SOURCE TEXT =
□ □ □ □

Comcast has agreed to buy Time Warner Cable in a deal that's worth an estimated $45.2 billion. It's the latest in a series of high-profile mega mergers in the telecommunications world, after 2009's Comcast/NBC Universal deal and AT&T's failed 2011 acquisition of T-Mobile. But this latest deal is one of perhaps even more massive proportions than any of the previous mergers since it would create a video and Internet juggernaut that's already got 30 million subscribers and operates in some of the country's biggest media markets, including New York City, Los Angeles, Chicago and Washington, D.C.

□ □ □ □

SUPPLIED ENTRIES =
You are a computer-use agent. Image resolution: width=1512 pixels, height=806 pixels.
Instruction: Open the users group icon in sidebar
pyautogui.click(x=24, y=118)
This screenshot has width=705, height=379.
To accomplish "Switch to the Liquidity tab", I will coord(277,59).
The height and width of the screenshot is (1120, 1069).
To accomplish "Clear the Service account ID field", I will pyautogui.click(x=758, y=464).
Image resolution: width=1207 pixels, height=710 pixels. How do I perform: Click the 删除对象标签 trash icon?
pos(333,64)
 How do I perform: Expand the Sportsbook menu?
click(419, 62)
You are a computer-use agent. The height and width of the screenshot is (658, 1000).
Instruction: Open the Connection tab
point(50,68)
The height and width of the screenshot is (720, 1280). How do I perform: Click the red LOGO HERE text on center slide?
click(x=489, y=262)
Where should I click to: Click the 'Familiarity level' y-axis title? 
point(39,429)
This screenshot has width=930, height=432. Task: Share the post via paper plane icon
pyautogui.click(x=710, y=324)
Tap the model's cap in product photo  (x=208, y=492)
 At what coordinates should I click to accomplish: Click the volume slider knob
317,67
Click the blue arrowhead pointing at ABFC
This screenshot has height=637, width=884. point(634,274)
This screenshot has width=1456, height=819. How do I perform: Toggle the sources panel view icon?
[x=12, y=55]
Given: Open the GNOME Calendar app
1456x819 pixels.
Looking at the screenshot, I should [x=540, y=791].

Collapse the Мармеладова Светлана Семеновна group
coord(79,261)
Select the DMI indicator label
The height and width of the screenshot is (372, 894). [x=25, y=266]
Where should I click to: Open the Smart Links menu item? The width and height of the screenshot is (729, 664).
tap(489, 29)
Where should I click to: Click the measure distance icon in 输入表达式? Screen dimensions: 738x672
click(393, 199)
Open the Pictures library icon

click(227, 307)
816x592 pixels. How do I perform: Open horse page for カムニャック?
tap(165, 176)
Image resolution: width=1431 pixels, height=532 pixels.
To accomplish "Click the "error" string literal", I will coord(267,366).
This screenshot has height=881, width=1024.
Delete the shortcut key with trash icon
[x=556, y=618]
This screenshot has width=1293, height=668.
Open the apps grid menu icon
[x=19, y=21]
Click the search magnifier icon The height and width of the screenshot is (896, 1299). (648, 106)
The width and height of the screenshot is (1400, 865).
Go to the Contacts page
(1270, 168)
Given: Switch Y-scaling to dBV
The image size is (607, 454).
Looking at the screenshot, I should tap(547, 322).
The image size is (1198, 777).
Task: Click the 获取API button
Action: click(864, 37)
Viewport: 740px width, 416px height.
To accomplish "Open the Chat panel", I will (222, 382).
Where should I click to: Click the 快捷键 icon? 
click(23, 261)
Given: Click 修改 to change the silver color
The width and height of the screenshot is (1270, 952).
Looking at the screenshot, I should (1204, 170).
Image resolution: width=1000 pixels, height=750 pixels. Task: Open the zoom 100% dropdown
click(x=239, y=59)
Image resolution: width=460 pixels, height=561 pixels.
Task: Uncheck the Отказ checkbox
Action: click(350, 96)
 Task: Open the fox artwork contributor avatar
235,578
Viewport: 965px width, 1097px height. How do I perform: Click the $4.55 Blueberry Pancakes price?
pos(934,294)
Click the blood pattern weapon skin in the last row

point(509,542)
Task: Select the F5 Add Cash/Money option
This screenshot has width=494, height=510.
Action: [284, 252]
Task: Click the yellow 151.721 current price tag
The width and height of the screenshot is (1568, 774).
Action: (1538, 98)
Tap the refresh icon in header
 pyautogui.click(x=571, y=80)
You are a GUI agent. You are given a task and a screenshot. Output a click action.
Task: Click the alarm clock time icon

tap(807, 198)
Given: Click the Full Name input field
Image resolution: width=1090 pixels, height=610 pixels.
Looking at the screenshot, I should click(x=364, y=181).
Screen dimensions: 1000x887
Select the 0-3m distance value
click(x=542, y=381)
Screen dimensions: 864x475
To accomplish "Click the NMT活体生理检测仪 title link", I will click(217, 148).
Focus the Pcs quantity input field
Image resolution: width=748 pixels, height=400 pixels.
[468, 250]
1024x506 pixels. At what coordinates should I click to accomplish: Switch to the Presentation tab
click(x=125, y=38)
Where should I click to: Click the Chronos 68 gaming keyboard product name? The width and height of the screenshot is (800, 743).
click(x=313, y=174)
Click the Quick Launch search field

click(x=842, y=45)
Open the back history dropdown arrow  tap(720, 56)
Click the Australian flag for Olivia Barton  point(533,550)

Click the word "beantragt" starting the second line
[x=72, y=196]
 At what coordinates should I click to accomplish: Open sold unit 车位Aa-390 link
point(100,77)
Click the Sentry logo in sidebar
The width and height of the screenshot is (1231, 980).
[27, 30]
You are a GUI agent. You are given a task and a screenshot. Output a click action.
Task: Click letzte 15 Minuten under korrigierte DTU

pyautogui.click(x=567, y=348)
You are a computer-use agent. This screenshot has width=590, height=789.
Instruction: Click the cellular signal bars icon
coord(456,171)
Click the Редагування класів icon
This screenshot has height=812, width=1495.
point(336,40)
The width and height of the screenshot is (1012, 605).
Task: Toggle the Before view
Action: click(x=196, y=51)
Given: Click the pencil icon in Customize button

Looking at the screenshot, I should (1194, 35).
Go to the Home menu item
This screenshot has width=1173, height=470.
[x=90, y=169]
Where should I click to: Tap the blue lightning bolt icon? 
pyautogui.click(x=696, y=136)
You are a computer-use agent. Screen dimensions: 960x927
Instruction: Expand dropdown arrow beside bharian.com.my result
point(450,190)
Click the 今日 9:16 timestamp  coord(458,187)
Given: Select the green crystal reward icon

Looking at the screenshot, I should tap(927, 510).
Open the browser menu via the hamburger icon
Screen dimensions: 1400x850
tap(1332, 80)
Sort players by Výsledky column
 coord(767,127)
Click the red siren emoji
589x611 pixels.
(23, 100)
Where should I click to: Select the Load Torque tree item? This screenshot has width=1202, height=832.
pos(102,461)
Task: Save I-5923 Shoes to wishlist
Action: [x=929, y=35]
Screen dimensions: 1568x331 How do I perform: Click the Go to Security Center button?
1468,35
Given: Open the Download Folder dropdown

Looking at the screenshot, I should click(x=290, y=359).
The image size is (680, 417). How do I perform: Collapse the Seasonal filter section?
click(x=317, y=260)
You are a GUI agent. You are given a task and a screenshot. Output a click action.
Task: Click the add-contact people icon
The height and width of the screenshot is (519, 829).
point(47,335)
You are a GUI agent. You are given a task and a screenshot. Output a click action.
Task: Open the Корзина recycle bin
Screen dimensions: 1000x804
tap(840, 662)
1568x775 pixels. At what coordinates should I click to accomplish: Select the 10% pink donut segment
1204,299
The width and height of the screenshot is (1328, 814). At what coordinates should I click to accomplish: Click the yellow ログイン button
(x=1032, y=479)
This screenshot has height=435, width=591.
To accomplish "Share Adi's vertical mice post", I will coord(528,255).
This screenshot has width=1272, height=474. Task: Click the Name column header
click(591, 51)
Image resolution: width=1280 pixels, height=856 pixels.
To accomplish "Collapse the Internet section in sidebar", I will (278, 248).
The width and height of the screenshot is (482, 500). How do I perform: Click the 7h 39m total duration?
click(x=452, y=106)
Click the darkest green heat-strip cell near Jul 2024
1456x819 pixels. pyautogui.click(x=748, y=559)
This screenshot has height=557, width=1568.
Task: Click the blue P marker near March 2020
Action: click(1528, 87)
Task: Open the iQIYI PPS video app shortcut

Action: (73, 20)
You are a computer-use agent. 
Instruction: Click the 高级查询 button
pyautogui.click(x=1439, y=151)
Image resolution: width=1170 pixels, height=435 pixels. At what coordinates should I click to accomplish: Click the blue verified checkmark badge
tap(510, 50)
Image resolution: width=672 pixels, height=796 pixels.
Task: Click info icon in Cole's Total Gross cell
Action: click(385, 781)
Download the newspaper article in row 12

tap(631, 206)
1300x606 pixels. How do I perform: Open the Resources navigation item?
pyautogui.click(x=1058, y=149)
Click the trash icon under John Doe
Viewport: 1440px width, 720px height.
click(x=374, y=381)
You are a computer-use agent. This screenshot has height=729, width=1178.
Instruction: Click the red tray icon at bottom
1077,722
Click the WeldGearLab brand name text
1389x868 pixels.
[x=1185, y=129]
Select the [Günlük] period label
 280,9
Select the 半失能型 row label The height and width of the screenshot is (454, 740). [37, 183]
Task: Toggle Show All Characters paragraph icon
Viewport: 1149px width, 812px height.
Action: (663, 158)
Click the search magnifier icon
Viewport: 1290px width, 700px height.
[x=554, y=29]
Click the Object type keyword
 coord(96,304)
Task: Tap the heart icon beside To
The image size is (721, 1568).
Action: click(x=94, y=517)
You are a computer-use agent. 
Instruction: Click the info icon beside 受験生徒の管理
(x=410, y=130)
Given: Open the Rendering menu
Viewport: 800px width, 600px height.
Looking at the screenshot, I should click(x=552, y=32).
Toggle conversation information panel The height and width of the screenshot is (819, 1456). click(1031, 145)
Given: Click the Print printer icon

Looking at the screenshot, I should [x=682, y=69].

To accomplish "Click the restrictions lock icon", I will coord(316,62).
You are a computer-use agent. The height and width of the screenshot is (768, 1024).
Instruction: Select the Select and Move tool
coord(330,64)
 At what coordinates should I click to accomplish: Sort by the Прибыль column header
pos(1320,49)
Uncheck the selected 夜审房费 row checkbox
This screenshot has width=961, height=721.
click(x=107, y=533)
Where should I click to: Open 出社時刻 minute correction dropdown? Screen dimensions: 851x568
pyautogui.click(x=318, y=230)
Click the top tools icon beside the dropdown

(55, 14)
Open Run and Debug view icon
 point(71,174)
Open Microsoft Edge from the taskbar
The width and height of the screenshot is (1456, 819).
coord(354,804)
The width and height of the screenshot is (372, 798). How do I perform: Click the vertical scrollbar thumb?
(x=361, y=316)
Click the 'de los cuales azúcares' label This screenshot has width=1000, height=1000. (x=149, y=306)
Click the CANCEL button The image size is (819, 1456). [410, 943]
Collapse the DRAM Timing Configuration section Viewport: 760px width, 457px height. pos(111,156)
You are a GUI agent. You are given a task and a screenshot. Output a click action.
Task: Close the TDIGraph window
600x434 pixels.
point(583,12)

□ □ □ □

PROBLEMS AND TASKS =
**A.** According to the merger passage, how many subscribers would the combined Comcast and Time Warner Cable operation already have?
**B.** Reproduce the records verbatim, everything from the line containing "Click the blue arrowhead pointing at ABFC" down to the line containing "tap(489, 29)", with both of those lines included.
The merger passage and the records were drawn from unrelated sources.

WRITTEN ANSWERS =
**A.** 30 million subscribers.

**B.**
Click the blue arrowhead pointing at ABFC
This screenshot has height=637, width=884. point(634,274)
This screenshot has width=1456, height=819. How do I perform: Toggle the sources panel view icon?
[x=12, y=55]
Given: Open the GNOME Calendar app
1456x819 pixels.
Looking at the screenshot, I should [x=540, y=791].

Collapse the Мармеладова Светлана Семеновна group
coord(79,261)
Select the DMI indicator label
The height and width of the screenshot is (372, 894). [x=25, y=266]
Where should I click to: Open the Smart Links menu item? The width and height of the screenshot is (729, 664).
tap(489, 29)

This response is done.